Monte Carlo simulations will be used to evaluate residuals of GAM model against atmospheric front passages. Ten day windows will be used. For two seasons (winter/summer) and three front types (warm, cold, occlusion), expected and observed residuals of GAM model will be calculated.

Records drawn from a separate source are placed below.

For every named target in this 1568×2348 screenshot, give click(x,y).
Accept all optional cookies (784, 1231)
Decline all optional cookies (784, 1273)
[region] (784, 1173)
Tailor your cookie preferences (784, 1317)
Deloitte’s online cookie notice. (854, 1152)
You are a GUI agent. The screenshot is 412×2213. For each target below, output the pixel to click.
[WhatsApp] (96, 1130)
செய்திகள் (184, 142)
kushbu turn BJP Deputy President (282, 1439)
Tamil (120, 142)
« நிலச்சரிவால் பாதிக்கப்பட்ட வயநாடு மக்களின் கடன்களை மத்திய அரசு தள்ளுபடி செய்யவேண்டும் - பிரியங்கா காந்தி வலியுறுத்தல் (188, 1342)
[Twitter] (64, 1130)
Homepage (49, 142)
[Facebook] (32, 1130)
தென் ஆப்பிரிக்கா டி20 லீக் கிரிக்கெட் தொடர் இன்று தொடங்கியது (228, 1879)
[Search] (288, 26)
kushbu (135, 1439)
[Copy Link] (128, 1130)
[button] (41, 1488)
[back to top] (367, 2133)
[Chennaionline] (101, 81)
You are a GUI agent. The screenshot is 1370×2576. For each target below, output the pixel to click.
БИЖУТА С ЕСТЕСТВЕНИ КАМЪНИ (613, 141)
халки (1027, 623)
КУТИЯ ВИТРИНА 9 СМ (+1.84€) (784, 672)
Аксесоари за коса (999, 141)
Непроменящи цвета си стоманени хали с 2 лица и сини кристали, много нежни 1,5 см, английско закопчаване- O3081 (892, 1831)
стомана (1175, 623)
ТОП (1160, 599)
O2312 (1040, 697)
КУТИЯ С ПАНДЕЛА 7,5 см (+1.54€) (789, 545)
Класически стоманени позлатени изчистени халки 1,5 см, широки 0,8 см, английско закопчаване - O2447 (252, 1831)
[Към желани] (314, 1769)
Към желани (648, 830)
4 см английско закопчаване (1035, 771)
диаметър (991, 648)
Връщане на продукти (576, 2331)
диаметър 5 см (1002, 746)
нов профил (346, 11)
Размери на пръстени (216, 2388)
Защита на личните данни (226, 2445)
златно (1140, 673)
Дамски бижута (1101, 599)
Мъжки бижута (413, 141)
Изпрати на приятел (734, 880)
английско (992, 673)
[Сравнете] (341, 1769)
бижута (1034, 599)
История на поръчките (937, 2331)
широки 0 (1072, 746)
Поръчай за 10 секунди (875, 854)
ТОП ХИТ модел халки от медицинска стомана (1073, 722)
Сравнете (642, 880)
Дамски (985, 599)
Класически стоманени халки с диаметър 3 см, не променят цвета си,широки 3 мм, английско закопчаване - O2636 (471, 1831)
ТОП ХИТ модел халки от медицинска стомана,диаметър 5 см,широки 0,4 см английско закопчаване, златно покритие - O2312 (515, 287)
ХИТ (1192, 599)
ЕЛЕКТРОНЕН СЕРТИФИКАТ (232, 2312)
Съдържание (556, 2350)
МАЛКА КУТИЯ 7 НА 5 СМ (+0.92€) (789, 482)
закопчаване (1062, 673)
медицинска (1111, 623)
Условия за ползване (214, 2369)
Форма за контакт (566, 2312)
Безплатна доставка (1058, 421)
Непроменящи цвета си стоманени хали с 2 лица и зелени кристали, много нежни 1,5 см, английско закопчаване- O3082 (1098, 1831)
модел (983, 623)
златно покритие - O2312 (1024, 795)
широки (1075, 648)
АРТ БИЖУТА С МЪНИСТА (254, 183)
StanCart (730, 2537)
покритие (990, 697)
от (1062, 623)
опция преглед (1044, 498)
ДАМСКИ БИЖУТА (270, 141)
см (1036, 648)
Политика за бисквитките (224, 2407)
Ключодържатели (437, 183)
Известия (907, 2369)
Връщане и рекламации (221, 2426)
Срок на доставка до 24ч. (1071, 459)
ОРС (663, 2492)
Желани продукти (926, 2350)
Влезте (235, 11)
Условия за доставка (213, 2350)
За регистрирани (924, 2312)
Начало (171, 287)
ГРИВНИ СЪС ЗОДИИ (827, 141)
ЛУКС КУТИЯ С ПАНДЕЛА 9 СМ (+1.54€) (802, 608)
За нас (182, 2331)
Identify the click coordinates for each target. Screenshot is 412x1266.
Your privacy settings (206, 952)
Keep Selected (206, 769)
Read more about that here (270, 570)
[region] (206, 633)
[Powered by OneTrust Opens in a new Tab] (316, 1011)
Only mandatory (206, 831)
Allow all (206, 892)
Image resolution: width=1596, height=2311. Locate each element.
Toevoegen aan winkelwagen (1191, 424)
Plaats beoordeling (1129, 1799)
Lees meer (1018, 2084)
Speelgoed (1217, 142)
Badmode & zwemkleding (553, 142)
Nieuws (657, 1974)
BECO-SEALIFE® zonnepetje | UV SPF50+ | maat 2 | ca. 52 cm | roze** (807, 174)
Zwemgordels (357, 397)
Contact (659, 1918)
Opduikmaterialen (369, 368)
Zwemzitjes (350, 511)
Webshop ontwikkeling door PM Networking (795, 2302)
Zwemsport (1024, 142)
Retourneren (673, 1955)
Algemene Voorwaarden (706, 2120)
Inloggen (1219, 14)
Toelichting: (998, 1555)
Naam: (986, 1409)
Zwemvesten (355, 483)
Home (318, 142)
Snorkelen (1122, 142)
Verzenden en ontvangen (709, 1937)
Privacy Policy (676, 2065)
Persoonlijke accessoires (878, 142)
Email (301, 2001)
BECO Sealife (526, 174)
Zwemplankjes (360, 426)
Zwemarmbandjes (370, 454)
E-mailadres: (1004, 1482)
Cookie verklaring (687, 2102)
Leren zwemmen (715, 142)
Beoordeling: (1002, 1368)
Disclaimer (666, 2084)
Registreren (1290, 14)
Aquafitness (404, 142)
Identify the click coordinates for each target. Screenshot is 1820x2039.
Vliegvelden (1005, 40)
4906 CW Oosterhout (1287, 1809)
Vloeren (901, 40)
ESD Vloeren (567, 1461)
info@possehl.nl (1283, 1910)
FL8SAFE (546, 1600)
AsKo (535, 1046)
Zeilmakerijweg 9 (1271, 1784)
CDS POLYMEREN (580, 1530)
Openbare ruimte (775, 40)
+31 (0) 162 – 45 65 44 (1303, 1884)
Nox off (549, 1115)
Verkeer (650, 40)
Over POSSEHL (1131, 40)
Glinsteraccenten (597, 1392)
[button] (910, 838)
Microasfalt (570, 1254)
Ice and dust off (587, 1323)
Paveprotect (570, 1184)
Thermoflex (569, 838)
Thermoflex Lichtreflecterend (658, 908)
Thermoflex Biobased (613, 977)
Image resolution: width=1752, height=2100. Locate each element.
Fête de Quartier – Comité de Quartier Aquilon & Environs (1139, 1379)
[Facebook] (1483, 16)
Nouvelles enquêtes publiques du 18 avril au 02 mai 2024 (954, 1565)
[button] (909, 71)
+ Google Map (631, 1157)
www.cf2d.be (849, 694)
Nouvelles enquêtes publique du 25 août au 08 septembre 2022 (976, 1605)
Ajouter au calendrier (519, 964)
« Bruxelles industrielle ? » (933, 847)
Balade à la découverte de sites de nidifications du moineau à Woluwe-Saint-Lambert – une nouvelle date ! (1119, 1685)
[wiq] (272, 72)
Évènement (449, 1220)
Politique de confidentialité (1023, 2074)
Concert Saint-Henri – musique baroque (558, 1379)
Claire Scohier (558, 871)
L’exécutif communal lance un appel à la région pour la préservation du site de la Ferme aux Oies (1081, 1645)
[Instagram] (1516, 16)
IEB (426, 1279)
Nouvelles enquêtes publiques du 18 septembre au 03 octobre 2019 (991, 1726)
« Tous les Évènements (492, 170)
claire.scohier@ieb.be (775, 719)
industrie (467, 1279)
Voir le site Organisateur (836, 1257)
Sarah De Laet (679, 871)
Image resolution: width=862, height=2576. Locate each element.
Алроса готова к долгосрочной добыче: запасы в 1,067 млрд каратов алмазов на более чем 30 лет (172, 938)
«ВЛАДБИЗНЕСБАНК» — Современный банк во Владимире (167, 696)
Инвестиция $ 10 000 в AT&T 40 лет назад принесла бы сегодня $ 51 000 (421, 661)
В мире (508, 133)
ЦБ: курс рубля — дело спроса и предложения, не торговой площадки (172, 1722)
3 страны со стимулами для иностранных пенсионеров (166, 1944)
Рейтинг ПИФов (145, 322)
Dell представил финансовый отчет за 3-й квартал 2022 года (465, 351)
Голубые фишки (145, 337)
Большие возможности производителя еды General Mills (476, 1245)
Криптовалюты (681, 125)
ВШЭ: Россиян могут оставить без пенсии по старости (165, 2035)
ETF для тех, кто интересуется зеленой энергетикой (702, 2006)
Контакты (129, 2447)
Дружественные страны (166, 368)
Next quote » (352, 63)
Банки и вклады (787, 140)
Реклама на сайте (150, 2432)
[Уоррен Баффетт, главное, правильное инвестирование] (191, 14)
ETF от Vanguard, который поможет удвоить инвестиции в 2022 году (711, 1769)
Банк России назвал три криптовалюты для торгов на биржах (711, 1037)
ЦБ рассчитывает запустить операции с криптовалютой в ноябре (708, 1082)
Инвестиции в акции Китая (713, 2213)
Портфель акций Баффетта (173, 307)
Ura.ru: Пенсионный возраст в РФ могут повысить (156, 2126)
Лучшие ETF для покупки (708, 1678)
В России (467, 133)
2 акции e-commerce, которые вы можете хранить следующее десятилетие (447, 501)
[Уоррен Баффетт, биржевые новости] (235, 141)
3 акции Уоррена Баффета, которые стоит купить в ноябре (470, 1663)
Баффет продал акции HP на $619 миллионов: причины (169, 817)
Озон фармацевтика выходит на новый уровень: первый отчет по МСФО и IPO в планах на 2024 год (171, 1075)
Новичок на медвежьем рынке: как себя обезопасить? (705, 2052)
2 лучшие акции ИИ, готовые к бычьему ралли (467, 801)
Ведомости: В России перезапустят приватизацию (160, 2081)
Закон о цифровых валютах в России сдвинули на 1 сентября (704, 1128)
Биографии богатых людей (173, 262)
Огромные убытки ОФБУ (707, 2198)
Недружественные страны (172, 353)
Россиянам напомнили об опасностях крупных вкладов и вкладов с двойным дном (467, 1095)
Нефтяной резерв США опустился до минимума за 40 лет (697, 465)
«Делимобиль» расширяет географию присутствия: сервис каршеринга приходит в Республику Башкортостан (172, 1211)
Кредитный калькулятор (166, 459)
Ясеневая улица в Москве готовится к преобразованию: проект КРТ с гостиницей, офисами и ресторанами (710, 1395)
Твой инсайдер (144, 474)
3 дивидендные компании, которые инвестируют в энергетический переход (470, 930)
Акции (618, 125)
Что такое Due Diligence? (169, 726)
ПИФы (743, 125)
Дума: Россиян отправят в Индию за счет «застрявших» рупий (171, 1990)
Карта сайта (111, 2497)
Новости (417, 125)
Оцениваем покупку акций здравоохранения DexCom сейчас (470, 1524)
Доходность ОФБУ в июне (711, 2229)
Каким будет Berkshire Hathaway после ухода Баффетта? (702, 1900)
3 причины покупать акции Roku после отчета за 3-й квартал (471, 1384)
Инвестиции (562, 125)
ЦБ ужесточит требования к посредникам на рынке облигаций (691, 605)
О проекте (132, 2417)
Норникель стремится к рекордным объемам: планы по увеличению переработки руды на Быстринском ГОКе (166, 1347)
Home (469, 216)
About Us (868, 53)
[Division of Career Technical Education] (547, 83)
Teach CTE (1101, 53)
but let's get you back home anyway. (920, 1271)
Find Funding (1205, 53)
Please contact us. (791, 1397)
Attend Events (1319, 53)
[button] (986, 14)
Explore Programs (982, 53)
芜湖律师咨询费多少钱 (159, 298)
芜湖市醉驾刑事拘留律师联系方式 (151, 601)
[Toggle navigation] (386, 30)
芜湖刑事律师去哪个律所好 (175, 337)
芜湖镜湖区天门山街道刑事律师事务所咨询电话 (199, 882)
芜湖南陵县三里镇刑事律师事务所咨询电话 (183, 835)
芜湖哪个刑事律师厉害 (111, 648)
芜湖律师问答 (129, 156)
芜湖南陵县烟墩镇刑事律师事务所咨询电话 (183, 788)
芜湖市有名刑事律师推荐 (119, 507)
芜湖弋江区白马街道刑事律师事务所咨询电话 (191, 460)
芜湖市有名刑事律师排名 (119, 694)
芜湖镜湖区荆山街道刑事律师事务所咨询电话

getMCBounds <- function(data, season, mindate=as.Date('2010/01/01'), n=10000, q=c(0.975,0.95,0.05,0.025)) {
# days in winter
all_winter_dates <- seq(as.Date('2010/01/01'), as.Date('2010/04/30'), by="day")
all_summer_dates <- c()
for (y in 2010:2023) {
all_winter_dates <- c(all_winter_dates,seq(as.Date(paste0(y,'/10/01')), as.Date(paste0(y+1,'/04/30')), by="day"))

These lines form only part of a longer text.